He was using all metric measurements, showing how very easy it was adding and subtracting mm measurements rather than inch and partial inch measurements.

It looked so easy in fact, I'm going to blend metric in with my age old way.

For the larger dimensions, say outside of cabinet dimensions that has to fit into a space, I'll use Standard.

But for all the detail work, like frame and panel components, I think metric might be the way to go.

Allen made it look so easy.

 
Just don't mix and match on the same project.  It will really give your think-pot a blow-out.  I've converted to metric for all new projects, but revert to Imperial when matching existing projects that were made using Imperial.  Metric is so much easier to deal with. 

 
I spent a week doing nothing but all metric. My big box tape measures are sitting idle after I ordered a metric fold out ruler and a True32 tape measure.

Hi, I am Shawn and I have been metric for 2 weeks.  :)
 
barnowl said:
It looked so easy in fact, I'm going to blend metric in with my age old way. For the larger dimensions, say outside of cabinet dimensions that has to fit into a space, I'll use Standard. But for all the detail work, like frame and panel components, I think metric might be the way to go.

It sounds like you haven't been using metric at all to date, but now see that it might be useful in certain areas. If that's the way that you feel, then I concur. I'm almost 60 years old, so I grew up with imperial measurements. Most if not all measurements in Canada are now metric, but I use imperial if it's at all convenient.

Even when I see measurements such as metric temperatures, I convert them in my head to fahrenheit. I only measure in metric when it can immediately be accessed ~ such as the one metric/imperial tape measure I have and *only* if that tape measure is handy. Knowing how 25mm is so close to 1", I usually convert everything in my mind to inches.

As an example, I'm currently building a water cooled computer system. The reservoir I'm adding to it is listed as 250mm, even on the US website I ordered it from. That 250mm automatically gets converted to 10" in my mind.

My imperial mindset does run into a few roadblocks though. I was at a friend's barbeque a few weekends back talking about something I was building and describing it in inches. My friend's teenaged children complained about my use of inches since metric is what they've learned in school. Guess people like me will become an anachronism in the not too distant future if not already.
[scared]  [scared]  [scared]
 
It IS easier, but here we are with Imperial Measurements still to this day. I work with Metric all day long since I'm in the car business and have only worked on European vehicles from pretty much when I started out. So you would think I'd adopt it for woodworking and carpentry.
But, I build and measure with Imperial, guess this old dog will keep his old tricks.. [wink]
 
After making a conscientious effort I now work in metric but still think in imperial...

I basically look at something and think "that's about 4 inches" and then reach for my metric tape and lay it out as 100mm. As Sparky said, it works fine on new projects, but when working with existing conditions I am often forced to revert to imperial.

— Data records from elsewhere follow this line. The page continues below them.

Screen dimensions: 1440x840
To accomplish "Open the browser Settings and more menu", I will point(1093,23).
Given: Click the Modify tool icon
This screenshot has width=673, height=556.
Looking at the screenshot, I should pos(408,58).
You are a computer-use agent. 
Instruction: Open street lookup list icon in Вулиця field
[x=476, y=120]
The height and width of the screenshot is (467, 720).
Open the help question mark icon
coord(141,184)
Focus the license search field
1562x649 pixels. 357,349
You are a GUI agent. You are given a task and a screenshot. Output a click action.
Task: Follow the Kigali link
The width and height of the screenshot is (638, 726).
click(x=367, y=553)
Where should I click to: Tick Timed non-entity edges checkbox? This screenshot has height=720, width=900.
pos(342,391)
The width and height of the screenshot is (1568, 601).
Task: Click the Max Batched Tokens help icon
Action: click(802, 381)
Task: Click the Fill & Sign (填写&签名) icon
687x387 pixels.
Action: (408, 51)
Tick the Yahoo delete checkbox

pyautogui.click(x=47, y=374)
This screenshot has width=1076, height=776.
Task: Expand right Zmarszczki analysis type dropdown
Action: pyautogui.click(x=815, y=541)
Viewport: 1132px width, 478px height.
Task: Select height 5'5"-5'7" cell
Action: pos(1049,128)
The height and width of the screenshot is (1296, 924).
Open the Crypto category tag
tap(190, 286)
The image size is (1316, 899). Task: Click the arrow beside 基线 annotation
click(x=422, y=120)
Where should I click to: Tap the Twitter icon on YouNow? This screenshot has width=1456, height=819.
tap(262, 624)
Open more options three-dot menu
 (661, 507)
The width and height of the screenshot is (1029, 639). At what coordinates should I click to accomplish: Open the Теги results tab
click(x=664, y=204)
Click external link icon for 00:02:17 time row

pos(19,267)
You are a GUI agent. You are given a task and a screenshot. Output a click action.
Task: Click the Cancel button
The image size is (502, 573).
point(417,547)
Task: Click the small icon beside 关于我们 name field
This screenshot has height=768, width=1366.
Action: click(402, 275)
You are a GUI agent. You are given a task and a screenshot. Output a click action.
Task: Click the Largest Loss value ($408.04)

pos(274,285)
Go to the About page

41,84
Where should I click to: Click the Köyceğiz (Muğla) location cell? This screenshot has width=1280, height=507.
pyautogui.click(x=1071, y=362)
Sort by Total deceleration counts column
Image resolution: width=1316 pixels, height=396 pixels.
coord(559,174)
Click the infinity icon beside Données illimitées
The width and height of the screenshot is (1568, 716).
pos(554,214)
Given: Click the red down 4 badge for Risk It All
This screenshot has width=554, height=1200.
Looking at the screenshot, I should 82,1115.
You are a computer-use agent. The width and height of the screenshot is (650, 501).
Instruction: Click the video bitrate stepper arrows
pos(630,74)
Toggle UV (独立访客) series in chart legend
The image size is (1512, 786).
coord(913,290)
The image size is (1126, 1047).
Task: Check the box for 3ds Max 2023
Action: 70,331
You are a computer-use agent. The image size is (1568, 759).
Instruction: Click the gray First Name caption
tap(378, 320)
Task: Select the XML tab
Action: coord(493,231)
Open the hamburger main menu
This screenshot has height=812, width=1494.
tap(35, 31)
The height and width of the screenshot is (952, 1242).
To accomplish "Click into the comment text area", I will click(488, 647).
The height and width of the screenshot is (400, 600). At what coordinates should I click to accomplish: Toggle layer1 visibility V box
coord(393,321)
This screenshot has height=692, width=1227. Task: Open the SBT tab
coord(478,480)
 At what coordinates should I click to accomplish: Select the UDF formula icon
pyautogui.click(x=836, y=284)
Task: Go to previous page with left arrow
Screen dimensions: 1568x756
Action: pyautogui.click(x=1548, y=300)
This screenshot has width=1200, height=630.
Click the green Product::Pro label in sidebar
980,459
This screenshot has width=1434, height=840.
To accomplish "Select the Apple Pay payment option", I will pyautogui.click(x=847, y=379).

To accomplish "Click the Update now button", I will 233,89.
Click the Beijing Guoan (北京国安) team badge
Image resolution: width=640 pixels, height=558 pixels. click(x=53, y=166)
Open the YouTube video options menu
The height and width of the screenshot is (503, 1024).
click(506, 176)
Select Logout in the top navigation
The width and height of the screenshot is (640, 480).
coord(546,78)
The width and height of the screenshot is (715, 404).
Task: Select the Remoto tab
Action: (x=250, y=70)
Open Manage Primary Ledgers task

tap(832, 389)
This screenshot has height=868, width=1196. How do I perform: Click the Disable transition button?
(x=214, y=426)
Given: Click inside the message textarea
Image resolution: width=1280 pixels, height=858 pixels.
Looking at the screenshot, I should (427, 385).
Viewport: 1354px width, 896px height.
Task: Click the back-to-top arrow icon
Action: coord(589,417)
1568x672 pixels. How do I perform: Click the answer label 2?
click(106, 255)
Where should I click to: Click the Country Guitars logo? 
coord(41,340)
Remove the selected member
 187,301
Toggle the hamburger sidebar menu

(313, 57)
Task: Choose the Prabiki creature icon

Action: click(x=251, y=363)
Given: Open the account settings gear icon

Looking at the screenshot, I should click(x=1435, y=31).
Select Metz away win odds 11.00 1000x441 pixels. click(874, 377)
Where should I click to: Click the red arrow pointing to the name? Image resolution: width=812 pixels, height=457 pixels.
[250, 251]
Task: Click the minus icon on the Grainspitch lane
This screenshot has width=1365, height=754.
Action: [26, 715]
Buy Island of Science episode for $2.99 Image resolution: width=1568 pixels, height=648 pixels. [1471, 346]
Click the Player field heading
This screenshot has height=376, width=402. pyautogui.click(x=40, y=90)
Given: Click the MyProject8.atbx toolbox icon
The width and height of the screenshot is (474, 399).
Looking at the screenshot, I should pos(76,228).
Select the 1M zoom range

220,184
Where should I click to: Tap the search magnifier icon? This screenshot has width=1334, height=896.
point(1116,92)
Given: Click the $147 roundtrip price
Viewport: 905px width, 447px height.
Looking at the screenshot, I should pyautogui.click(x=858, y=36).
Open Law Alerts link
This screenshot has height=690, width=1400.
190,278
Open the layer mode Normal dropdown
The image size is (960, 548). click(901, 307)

To complicate this, when working on my little gadgets with tolerances in 1,000's/inch, it becomes "lemme see, so 0.005" is, uhmmmmmnnn... 0.127mm....". Makes my head ache sometimes, but in a weird way it is easier for me to grasp an 1/8th of a mm as opposed to 5/1,000's of an inch.

RMW
 
Upscale said:
barnowl said:
It looked so easy in fact, I'm going to blend metric in with my age old way. For the larger dimensions, say outside of cabinet dimensions that has to fit into a space, I'll use Standard. But for all the detail work, like frame and panel components, I think metric might be the way to go.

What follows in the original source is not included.